**What you should do:**
Could the listing below be reproduced exactly, minus its pictures?

**Material shown:**
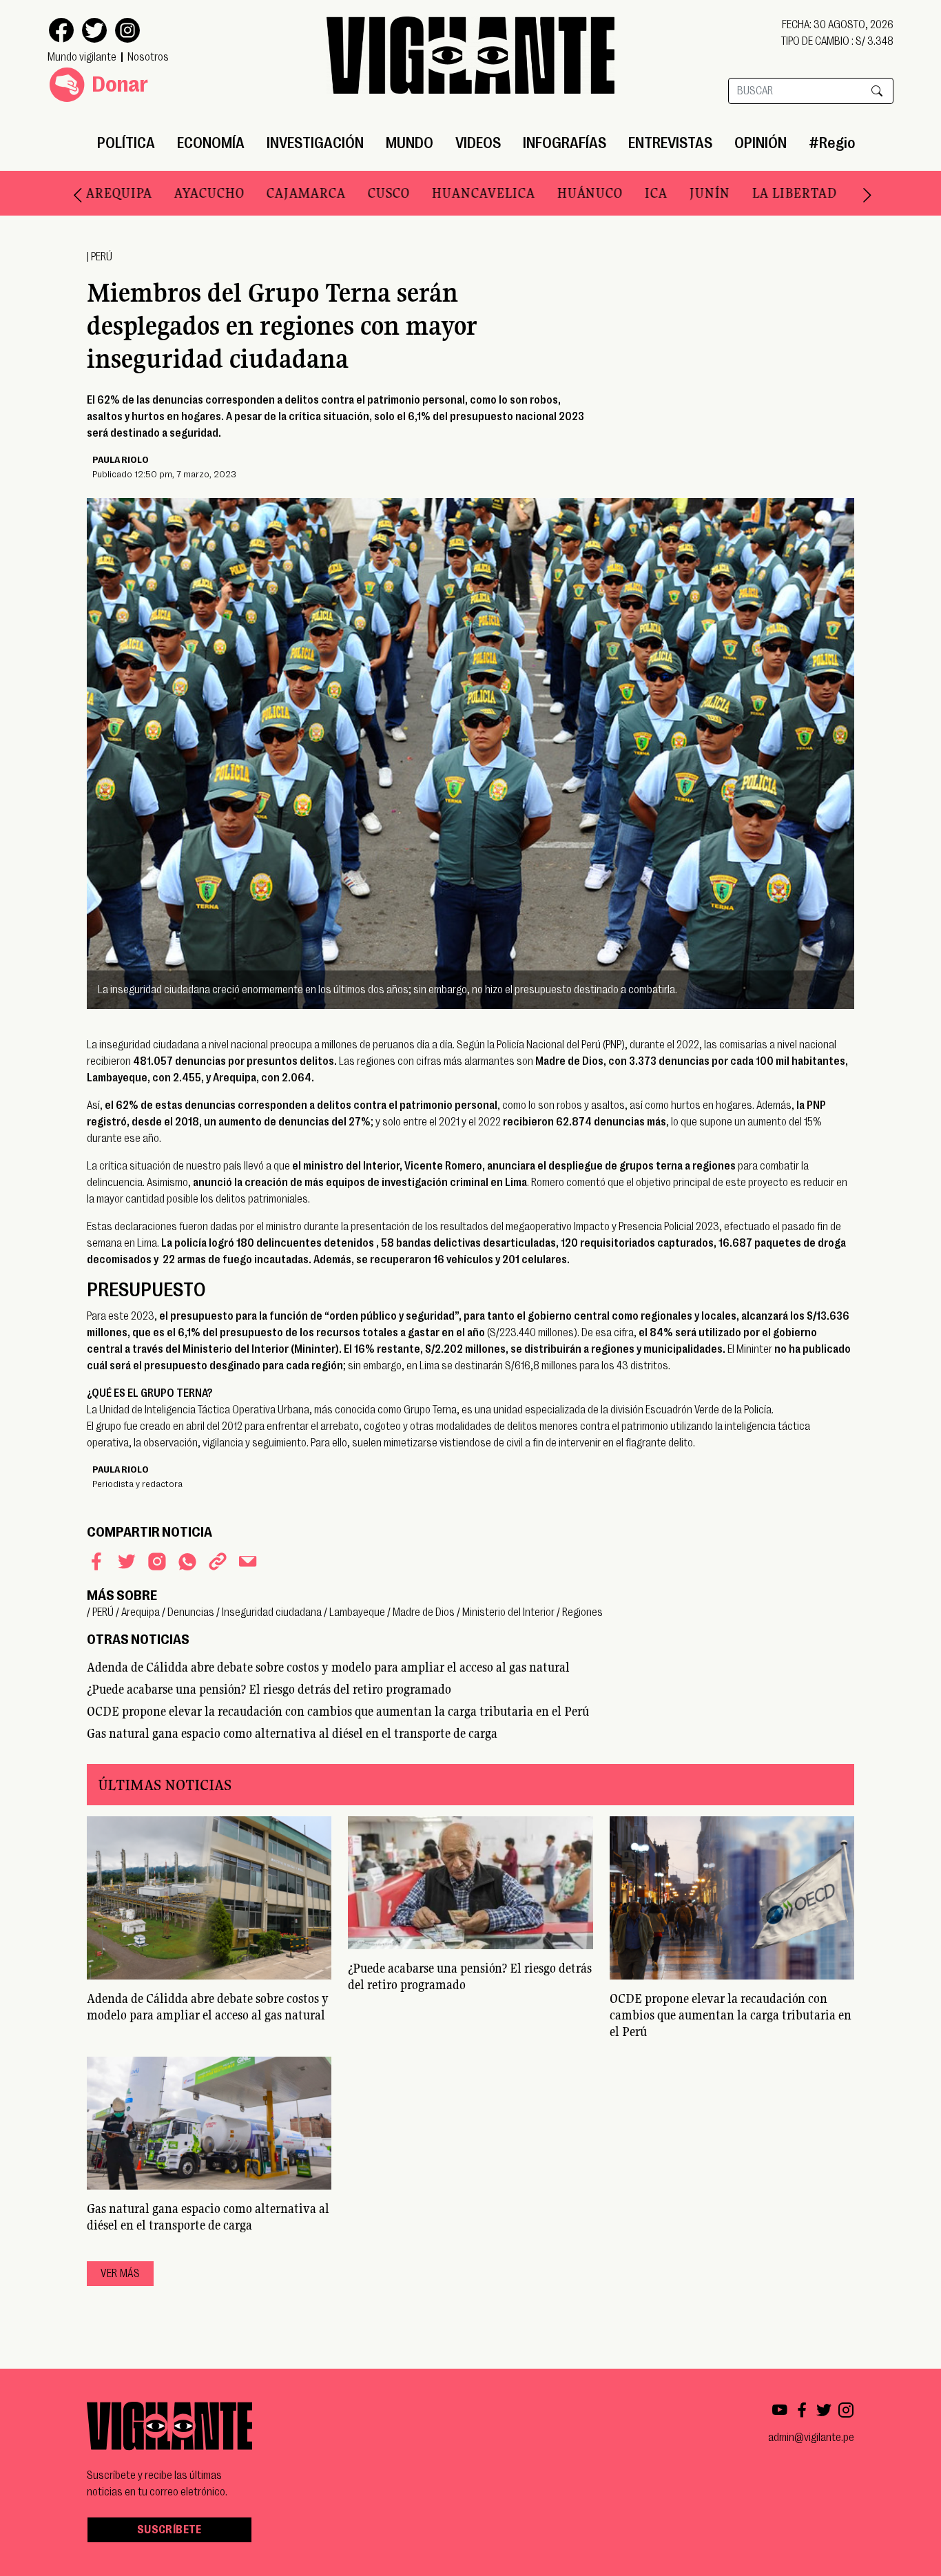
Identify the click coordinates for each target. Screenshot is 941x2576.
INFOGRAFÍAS (564, 143)
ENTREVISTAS (670, 143)
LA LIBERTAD (760, 193)
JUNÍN (675, 193)
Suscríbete (169, 2530)
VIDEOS (478, 143)
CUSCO (354, 193)
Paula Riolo (120, 459)
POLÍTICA (126, 143)
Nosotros (148, 57)
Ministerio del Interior (508, 1612)
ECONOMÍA (211, 143)
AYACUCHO (175, 193)
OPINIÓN (760, 143)
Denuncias (190, 1612)
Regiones (582, 1612)
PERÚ (101, 257)
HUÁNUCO (555, 193)
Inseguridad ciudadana (272, 1612)
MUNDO (409, 143)
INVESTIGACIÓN (315, 143)
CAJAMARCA (271, 193)
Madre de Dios (424, 1612)
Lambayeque (357, 1612)
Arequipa (140, 1612)
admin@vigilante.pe (811, 2437)
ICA (621, 193)
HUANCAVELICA (449, 193)
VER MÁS (120, 2273)
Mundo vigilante (82, 57)
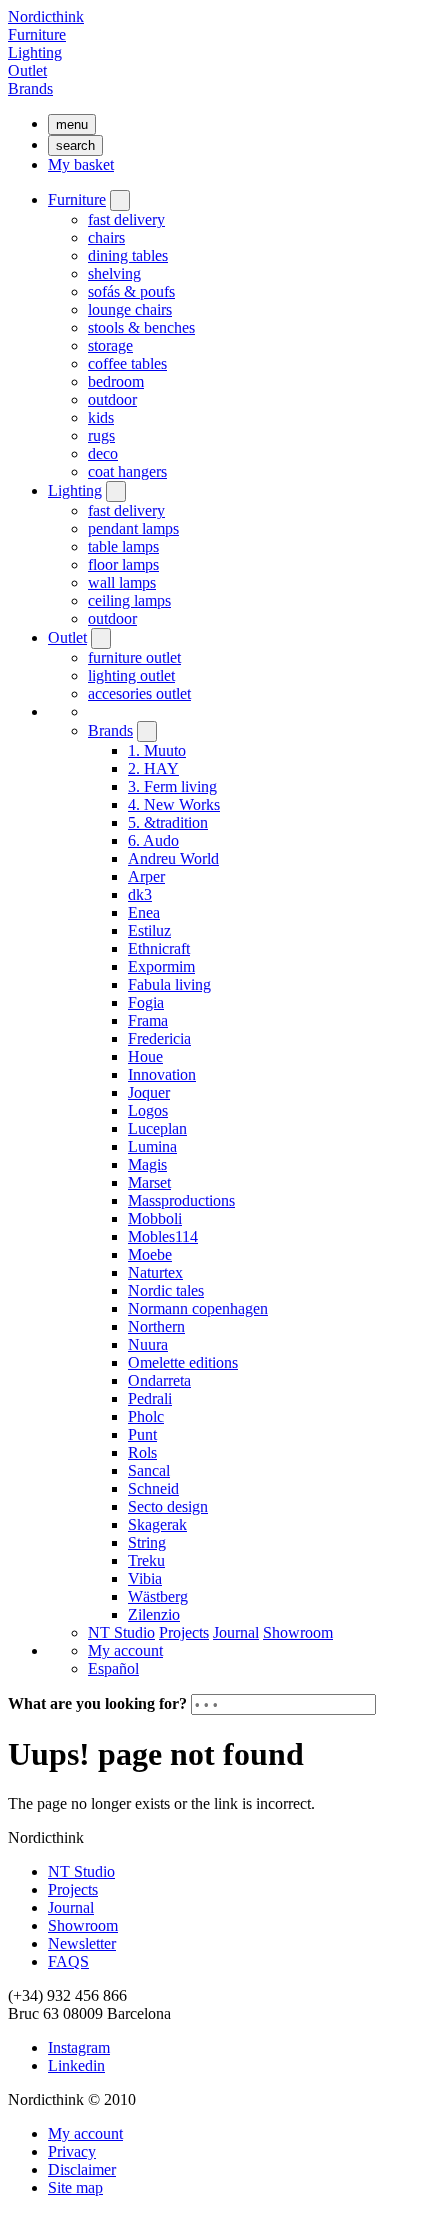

**Solution:**
Identify the click coordinates for each target. Screenshot is 941x2576.
INFOGRAFÍAS (564, 143)
ENTREVISTAS (670, 143)
LA LIBERTAD (760, 193)
JUNÍN (675, 193)
Suscríbete (169, 2530)
VIDEOS (478, 143)
CUSCO (354, 193)
Paula Riolo (120, 459)
POLÍTICA (126, 143)
Nosotros (148, 57)
Ministerio del Interior (508, 1612)
ECONOMÍA (211, 143)
AYACUCHO (175, 193)
OPINIÓN (760, 143)
Denuncias (190, 1612)
Regiones (582, 1612)
PERÚ (101, 257)
HUÁNUCO (555, 193)
Inseguridad ciudadana (272, 1612)
MUNDO (409, 143)
INVESTIGACIÓN (315, 143)
CAJAMARCA (271, 193)
Madre de Dios (424, 1612)
Lambayeque (357, 1612)
Arequipa (140, 1612)
admin@vigilante.pe (811, 2437)
ICA (621, 193)
HUANCAVELICA (449, 193)
VER MÁS (120, 2273)
Mundo vigilante (82, 57)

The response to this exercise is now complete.